> Quoted passage:
▽
Speed restrictions, grade crossings without transit priority, poor terminal dispatching, and highly variable dwell times (due to front door only boarding, cash and ticket payment, narrow platforms, and a very slow method of boarding passengers with wheelchairs) cause massive bunching on the branch lines. The Central Subway can't work well without reliable branch lines feeding it. Garbage in, garbage out. The new fare system (arriving 2019) will allow all-door boarding and tap-only at all times, which will help. But a substantial investment - combined with political will that simply isn't there - is needed to improve maintenance standards, modernize platforms, and add real signal priority to intersections.
There is no single bottleneck in the Central Subway, other than that 40 trains per hour per direction is approximately the limit for human-driven light rail. Some modifications - allowing through moves from the eastbound fence track at Park, making the North Station turnback less inefficient, computer-controlled priority at Copley Junction - would reduce delays and make operations smoother. While full PTC would likely reduce TPH slightly through the subway (though better branch operations, and possibly converting the D to all triples at rush hour, would wholly mitigate that), some better signalling and control may also help.
Oh, and having enough fleet to actually run service. The Green Line currently has 164 cars active, of which about 152 are available for service on any given day. 146 are needed just to run the schedule, never mind substantial delays: if there's any kind of slowdown, they outright run out of cars.
△
Collected data entries
▽
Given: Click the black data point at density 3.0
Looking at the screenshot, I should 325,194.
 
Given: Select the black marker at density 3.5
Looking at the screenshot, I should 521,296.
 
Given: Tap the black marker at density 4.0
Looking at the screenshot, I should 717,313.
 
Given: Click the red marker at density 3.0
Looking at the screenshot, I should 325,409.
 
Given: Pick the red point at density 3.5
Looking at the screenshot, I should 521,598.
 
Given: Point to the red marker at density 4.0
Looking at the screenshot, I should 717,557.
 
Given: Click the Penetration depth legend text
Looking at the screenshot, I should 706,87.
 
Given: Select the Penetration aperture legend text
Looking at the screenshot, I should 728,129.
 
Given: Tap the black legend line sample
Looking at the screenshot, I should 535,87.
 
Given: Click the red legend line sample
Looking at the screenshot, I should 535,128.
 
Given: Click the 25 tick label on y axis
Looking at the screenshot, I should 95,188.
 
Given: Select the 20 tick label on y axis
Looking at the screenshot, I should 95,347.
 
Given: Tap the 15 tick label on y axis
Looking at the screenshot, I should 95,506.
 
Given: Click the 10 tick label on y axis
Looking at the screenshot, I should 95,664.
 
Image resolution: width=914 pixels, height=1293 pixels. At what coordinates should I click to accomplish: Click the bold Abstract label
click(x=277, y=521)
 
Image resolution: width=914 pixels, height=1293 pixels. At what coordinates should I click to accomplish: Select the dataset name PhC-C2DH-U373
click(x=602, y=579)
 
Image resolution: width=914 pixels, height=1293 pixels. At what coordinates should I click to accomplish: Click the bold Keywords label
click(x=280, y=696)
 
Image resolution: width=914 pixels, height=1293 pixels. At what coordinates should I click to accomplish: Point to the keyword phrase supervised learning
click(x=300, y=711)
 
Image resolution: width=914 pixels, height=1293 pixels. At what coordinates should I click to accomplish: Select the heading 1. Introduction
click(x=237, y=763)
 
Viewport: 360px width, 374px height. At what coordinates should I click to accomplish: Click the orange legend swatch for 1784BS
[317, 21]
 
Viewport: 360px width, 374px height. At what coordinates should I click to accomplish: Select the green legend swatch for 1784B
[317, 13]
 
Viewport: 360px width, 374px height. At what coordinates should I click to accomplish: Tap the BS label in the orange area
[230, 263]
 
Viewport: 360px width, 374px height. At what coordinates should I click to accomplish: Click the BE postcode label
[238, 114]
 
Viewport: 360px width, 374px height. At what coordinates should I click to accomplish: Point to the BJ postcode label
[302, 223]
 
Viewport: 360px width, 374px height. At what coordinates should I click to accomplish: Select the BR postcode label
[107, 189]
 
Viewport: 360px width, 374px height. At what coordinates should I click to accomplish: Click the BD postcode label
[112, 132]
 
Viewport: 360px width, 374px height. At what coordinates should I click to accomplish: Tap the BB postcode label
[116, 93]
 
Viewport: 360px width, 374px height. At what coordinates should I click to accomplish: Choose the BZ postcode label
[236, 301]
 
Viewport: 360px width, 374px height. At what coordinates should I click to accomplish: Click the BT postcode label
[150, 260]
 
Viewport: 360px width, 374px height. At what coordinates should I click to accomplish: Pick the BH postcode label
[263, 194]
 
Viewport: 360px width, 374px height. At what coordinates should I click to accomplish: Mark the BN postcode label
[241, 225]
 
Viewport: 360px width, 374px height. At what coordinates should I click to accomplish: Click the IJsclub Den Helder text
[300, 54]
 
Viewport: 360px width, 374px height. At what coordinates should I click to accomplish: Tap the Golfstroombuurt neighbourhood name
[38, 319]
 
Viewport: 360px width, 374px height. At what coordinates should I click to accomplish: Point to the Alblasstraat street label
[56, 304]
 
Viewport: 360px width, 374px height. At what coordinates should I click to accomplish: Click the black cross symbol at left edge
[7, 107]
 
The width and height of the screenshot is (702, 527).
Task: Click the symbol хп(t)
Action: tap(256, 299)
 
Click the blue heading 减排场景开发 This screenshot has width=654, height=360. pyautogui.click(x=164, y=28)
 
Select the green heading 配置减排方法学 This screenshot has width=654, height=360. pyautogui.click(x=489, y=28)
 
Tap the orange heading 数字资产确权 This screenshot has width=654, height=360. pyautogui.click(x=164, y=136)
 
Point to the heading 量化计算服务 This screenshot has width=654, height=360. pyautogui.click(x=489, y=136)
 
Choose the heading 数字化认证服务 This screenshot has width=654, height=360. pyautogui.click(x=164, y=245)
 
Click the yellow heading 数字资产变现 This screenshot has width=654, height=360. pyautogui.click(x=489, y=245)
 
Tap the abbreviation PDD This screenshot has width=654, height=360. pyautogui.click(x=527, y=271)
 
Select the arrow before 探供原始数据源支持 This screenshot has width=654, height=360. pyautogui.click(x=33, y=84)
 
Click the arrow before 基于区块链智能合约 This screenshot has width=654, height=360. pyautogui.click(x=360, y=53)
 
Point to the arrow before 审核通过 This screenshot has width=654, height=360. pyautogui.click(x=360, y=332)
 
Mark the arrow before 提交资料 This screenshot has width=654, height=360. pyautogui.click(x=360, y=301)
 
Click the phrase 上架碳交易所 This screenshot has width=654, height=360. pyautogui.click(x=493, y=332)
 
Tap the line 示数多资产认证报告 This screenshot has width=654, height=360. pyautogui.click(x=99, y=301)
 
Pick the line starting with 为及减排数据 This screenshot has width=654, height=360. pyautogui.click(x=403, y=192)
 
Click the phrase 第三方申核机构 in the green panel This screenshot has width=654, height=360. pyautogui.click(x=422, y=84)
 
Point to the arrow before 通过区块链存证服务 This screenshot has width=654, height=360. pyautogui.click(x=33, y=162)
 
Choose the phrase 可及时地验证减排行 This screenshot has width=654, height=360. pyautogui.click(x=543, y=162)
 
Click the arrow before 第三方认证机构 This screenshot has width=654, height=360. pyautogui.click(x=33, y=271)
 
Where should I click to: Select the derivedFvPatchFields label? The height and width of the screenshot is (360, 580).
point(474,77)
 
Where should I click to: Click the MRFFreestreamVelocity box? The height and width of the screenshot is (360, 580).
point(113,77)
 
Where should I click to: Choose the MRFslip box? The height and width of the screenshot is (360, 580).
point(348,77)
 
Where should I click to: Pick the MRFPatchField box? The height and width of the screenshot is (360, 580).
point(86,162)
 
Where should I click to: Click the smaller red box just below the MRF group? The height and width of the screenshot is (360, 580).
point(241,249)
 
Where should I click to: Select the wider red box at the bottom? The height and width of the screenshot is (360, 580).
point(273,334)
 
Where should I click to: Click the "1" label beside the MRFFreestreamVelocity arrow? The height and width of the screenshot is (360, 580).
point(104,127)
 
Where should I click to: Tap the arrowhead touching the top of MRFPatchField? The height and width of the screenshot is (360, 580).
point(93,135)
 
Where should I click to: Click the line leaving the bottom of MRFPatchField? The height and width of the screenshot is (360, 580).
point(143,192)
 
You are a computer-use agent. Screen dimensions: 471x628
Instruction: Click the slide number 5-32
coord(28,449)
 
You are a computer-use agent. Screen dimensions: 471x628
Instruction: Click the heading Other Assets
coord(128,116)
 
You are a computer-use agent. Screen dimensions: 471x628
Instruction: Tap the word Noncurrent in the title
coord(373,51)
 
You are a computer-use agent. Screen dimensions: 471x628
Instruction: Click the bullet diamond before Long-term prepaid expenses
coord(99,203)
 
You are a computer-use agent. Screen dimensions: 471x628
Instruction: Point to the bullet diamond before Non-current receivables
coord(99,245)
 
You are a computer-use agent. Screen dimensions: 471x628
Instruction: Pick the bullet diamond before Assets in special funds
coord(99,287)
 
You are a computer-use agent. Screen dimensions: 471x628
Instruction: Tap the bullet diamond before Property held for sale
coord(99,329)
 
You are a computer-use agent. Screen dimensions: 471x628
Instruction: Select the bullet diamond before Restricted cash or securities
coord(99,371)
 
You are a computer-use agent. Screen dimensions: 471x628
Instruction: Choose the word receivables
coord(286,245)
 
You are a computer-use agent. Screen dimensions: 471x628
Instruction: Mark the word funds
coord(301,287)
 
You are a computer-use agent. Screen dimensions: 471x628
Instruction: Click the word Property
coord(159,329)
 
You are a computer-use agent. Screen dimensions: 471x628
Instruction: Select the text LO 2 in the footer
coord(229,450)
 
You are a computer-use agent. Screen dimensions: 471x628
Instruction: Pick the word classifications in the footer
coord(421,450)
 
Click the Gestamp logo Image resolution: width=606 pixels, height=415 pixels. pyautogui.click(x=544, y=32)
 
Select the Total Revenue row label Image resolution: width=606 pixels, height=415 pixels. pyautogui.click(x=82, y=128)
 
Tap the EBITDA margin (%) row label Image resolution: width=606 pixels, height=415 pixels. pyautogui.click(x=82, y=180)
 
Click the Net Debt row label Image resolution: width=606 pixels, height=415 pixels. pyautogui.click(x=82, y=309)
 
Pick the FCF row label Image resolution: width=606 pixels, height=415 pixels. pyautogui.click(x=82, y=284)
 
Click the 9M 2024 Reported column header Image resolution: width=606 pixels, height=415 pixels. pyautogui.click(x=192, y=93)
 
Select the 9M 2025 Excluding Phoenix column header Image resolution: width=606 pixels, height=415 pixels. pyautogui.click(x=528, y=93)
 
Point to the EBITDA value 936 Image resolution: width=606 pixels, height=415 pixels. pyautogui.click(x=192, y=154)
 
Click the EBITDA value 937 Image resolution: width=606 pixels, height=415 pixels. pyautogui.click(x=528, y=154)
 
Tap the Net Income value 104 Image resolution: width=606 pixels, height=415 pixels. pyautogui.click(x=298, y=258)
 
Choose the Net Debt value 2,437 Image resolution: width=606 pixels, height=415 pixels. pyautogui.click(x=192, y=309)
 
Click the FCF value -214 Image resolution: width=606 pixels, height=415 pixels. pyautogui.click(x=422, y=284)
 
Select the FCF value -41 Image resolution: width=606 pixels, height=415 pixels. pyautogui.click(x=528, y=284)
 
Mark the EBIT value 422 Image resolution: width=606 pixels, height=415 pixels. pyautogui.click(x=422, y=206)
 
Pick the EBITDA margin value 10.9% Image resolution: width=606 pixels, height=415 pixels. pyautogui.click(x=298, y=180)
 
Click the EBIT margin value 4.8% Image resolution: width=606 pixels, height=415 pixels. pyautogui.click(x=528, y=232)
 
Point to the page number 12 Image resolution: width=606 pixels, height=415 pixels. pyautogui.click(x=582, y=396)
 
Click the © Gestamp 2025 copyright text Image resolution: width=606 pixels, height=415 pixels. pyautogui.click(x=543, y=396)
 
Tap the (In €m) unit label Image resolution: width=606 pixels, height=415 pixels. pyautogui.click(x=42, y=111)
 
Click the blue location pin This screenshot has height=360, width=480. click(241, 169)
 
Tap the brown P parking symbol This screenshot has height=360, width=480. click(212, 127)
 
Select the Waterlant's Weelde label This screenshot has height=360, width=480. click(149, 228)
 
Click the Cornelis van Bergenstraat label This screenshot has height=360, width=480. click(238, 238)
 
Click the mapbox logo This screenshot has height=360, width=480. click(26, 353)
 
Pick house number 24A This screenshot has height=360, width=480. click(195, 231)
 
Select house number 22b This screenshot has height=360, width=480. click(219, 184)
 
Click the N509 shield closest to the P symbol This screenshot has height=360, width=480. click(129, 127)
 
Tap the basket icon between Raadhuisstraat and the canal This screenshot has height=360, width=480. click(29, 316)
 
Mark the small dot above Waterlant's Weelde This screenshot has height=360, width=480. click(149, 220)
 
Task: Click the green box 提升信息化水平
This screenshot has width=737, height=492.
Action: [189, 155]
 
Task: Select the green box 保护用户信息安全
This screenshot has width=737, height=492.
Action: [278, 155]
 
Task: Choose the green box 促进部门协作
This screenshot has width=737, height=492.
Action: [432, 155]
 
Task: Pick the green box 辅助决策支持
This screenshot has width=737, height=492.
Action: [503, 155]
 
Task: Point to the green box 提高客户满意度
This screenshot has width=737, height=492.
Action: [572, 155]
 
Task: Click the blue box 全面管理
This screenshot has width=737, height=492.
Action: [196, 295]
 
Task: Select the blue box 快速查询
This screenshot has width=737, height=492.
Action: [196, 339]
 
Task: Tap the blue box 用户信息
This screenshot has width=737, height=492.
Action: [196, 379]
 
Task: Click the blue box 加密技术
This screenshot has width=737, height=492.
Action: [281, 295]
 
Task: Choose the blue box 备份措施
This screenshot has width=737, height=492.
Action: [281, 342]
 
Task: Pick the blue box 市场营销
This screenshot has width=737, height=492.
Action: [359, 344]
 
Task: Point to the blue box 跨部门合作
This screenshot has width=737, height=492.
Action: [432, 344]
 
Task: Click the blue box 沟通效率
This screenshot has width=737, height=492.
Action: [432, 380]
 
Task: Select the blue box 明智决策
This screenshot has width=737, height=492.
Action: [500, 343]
△
Rewrite the passage on Green Line operations from the words "There is no" through "may also help.", changing "bottleneck" to "choke point".

> Solution for this exercise:
There is no single choke point in the Central Subway, other than that 40 trains per hour per direction is approximately the limit for human-driven light rail. Some modifications - allowing through moves from the eastbound fence track at Park, making the North Station turnback less inefficient, computer-controlled priority at Copley Junction - would reduce delays and make operations smoother. While full PTC would likely reduce TPH slightly through the subway (though better branch operations, and possibly converting the D to all triples at rush hour, would wholly mitigate that), some better signalling and control may also help.